The debate on appropriate infant feeding has focused almost exclusively on the risks and benefits of breastfeeding for the infant. Maternal considerations should also be taken into account, although there is a need for further research into the relationship between HIV infection, nutritional status and immune function in breastfeeding mothers. The concerns about the effect of breastfeeding on maternal health in HIV positive women include the potential effects of breastfeeding and resultant weight loss on the immunity and long-term prognosis of the mother. The effects of advanced disease or nutritional deficiencies on the risk of transmission in breast milk and the function of immunologically active components of breast milk from severely immune suppressed or malnourished mothers also need to be considered306. Breast milk could have advantages for those infants already infected with HIV by the time of birth, if there was a way to identify these children.
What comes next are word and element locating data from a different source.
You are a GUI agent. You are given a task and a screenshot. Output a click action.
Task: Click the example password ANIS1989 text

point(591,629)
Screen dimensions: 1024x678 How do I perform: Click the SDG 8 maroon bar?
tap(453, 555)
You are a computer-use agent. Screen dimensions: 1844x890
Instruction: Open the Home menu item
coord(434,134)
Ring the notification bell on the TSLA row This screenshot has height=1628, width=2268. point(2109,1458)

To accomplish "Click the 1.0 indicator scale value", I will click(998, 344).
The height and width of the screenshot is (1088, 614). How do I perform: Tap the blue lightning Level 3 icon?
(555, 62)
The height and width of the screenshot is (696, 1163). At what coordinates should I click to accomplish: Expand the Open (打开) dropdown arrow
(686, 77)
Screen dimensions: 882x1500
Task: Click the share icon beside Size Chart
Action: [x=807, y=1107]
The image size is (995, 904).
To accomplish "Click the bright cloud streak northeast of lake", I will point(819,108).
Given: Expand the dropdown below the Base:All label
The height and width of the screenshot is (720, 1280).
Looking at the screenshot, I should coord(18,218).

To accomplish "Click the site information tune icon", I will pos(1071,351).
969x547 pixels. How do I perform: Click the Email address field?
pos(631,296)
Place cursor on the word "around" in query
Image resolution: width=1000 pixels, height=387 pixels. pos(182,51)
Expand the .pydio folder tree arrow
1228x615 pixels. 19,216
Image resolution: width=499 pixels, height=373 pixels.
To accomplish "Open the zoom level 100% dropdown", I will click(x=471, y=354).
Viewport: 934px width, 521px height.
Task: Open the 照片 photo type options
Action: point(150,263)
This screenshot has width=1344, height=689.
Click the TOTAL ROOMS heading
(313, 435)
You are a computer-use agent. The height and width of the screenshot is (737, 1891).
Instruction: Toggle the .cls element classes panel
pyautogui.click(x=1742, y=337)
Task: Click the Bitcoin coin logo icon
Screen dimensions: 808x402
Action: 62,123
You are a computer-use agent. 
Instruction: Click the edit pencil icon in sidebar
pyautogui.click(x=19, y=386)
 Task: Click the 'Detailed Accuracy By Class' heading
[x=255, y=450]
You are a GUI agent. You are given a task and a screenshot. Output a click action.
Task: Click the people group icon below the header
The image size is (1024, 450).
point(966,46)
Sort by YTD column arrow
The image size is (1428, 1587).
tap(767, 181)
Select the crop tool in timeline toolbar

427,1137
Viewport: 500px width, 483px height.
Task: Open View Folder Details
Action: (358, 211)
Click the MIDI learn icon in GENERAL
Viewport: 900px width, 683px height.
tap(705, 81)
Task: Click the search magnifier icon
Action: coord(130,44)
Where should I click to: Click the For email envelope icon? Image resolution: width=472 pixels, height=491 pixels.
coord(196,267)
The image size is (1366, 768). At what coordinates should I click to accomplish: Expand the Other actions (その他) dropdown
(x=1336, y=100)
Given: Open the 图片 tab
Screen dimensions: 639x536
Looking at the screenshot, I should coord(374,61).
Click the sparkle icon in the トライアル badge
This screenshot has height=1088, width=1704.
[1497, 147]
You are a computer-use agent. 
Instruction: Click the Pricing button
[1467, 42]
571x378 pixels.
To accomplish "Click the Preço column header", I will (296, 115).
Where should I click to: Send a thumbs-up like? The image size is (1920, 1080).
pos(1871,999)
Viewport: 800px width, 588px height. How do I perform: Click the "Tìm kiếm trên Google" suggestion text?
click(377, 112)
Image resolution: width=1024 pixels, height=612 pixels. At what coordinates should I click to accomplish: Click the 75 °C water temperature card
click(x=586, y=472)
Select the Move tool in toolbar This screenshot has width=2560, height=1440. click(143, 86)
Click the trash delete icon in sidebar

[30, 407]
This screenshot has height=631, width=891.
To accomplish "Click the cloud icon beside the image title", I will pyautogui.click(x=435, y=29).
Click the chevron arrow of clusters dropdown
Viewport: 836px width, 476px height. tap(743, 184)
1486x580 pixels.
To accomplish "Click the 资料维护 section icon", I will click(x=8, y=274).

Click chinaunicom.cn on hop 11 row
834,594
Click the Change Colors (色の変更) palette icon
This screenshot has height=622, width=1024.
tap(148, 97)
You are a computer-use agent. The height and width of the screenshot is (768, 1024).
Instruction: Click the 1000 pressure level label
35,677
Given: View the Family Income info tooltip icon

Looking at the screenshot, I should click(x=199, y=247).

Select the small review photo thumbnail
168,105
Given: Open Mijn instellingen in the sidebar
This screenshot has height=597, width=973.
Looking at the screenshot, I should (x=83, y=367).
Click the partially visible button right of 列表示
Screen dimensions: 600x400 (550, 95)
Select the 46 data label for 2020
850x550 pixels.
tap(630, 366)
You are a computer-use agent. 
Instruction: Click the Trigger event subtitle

In developed countries, few HIV positive women will breastfeed307. In resource poor settings, alternatives to breastfeeding may not be feasible for financial, logistical and cultural reasons126,308,309. Mothers should be given the information on the advantages and disadvantages of breastfeeding and replacement feeding with regard to HIV infection, and encouraged to make a fully informed decision about infant feeding. They should be supported in their decision247.